◆ **TO DO**: Restate word for word the lines in the listing below, starting at the line containing "Instruction: Click the globe" and ending at the line containing "Given: Click the ac0542@shakti.org.bd", both included; leave out the rest.
-- Opening Marker --
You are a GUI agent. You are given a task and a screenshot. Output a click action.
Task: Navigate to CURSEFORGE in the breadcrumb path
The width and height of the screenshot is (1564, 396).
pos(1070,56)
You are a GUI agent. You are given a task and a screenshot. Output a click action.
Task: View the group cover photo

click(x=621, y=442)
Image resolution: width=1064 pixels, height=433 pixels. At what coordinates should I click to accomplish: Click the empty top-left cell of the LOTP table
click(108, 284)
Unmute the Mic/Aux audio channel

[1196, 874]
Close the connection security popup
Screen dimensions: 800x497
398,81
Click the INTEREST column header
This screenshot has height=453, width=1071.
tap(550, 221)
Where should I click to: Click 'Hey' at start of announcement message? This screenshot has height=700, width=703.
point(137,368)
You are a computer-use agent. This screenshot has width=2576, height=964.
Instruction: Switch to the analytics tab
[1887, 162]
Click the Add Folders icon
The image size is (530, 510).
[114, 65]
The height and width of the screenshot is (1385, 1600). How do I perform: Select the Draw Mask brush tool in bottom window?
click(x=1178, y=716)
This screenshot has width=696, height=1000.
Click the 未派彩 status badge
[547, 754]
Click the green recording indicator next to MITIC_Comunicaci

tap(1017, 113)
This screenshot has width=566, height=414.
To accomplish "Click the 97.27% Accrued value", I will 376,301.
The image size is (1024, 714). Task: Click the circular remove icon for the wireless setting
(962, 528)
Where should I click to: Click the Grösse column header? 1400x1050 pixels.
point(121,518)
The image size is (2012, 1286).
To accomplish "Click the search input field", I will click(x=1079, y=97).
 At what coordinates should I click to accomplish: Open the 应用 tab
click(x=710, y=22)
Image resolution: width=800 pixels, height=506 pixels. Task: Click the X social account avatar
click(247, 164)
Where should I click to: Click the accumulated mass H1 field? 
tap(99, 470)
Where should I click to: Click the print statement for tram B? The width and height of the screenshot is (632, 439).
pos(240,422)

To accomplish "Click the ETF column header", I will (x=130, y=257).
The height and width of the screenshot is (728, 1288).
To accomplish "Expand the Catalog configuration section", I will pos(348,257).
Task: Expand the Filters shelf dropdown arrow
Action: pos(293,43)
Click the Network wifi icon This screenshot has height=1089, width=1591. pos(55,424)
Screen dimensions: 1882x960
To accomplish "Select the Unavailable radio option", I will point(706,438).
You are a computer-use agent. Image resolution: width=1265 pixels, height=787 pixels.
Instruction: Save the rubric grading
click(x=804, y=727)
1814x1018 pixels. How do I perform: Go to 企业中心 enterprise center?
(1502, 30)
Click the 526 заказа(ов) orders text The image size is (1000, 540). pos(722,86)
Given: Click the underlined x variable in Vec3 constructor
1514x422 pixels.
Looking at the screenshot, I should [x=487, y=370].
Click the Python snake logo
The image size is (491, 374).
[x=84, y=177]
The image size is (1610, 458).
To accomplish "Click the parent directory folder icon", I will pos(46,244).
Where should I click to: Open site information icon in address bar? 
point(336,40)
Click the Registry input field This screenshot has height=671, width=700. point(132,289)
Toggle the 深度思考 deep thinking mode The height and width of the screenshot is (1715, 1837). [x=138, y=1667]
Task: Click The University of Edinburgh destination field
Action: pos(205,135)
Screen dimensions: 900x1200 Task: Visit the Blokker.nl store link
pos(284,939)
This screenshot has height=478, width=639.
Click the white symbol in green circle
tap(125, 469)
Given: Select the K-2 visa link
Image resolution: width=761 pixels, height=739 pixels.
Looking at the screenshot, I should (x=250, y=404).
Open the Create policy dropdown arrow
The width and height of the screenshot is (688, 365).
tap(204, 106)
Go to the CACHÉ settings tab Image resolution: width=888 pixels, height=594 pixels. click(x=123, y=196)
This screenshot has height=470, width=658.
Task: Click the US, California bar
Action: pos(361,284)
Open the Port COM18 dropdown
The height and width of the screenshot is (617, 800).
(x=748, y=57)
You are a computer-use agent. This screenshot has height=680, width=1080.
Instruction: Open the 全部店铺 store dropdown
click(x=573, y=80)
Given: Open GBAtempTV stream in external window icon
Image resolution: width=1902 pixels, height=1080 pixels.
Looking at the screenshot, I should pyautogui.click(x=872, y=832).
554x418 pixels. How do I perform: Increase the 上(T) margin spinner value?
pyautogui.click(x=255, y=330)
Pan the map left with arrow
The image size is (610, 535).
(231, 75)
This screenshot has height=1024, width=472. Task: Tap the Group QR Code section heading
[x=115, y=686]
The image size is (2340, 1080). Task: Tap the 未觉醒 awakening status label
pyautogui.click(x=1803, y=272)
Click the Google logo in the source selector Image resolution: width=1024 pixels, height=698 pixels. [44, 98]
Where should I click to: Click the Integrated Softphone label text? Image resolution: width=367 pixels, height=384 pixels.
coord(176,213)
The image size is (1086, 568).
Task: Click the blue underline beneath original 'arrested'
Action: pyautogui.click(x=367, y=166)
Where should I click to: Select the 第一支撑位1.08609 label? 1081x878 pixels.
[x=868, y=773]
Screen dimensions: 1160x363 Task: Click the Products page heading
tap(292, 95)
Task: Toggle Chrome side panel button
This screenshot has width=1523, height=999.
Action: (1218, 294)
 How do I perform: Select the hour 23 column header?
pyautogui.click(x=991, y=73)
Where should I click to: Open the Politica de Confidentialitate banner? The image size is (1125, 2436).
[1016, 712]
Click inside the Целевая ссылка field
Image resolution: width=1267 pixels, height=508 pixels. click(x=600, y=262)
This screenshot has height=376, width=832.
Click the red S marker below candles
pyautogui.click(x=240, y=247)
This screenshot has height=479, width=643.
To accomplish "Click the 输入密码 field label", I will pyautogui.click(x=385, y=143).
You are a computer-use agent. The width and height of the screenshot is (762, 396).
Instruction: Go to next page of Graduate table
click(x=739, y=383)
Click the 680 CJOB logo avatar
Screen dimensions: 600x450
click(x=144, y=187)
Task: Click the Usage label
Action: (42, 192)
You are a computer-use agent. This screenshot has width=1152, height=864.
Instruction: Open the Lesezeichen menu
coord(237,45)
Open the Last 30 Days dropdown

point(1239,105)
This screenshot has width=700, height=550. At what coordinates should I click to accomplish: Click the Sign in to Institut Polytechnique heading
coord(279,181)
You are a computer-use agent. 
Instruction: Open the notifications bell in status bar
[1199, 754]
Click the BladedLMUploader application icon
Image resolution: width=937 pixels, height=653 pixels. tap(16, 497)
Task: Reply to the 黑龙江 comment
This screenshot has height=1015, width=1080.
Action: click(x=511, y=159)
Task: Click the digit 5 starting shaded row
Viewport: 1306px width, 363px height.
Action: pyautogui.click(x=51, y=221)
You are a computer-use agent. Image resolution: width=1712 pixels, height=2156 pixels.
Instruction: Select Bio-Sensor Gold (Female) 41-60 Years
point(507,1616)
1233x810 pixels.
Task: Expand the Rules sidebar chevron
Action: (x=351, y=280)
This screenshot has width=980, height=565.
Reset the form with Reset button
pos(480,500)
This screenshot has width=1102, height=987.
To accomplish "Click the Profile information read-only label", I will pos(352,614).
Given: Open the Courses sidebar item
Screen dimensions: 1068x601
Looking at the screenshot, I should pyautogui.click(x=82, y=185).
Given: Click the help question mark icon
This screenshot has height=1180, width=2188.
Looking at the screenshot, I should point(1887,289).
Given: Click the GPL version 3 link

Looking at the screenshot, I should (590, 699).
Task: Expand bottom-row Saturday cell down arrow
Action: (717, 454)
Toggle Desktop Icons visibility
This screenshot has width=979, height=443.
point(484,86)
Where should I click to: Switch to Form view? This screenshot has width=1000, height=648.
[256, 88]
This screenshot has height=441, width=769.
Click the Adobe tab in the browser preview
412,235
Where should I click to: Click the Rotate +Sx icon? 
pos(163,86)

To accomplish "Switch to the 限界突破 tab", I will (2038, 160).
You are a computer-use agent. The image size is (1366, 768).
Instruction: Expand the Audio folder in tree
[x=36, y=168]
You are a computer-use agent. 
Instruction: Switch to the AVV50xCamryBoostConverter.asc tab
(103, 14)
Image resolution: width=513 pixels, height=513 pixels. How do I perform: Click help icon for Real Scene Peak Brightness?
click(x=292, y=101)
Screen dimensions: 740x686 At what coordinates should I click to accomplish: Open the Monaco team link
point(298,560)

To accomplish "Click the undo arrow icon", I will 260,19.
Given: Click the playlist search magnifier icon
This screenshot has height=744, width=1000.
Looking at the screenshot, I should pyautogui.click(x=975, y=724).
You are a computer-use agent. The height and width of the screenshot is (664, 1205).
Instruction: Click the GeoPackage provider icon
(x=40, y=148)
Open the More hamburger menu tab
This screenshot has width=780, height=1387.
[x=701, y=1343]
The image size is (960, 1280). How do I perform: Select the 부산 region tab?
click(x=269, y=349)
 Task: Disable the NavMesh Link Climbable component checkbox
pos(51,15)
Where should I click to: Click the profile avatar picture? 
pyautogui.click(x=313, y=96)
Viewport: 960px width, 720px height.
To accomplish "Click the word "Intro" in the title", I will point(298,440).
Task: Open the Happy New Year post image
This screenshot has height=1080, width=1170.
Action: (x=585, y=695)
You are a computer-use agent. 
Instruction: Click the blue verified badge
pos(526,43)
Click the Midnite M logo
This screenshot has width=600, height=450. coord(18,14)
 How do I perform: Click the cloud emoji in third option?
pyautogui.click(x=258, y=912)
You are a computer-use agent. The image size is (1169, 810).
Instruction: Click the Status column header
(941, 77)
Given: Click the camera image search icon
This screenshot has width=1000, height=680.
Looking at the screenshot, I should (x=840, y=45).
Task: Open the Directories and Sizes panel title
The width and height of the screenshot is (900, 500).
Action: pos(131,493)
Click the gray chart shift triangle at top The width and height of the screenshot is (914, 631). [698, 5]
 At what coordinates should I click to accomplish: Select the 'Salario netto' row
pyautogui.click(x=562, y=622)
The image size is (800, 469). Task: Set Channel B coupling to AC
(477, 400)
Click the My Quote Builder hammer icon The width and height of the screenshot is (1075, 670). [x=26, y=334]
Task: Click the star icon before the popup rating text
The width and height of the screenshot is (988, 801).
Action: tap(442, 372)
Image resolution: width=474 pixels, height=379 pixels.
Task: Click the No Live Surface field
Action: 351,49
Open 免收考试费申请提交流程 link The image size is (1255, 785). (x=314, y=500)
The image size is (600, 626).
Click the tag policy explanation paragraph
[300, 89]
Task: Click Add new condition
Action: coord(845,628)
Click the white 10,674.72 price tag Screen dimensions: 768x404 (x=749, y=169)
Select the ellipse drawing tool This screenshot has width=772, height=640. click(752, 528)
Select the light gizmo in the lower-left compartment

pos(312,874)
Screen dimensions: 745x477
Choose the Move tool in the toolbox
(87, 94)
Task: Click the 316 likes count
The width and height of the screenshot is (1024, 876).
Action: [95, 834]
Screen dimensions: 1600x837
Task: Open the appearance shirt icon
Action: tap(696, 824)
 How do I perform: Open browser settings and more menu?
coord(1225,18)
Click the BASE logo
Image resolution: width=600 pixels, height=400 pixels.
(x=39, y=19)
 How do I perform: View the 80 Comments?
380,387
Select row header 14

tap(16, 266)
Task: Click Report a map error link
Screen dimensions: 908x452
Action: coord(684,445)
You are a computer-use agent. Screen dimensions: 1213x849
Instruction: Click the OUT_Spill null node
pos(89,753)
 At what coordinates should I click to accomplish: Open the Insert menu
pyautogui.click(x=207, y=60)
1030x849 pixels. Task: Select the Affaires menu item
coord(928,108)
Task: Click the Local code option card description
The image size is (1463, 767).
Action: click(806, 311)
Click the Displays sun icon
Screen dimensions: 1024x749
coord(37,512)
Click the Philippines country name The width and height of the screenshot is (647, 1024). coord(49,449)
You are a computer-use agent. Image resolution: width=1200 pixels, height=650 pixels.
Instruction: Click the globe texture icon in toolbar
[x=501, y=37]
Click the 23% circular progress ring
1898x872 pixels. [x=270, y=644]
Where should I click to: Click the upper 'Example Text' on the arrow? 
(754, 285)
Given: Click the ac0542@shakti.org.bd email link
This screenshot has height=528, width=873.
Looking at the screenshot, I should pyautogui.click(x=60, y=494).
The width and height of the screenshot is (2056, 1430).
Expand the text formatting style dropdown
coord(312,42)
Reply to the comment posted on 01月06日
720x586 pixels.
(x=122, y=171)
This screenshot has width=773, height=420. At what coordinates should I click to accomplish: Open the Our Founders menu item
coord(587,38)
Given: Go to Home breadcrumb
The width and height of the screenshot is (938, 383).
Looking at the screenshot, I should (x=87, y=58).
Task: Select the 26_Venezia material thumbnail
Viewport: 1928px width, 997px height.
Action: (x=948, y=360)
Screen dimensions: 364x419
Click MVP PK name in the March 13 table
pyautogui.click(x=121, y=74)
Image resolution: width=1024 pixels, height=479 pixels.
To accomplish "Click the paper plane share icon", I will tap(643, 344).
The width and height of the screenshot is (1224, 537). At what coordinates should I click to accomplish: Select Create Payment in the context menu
-- Closing Marker --
◆ **ANSWER TO THIS TASK**:
Instruction: Click the globe texture icon in toolbar
[x=501, y=37]
Click the 23% circular progress ring
1898x872 pixels. [x=270, y=644]
Where should I click to: Click the upper 'Example Text' on the arrow? 
(754, 285)
Given: Click the ac0542@shakti.org.bd email link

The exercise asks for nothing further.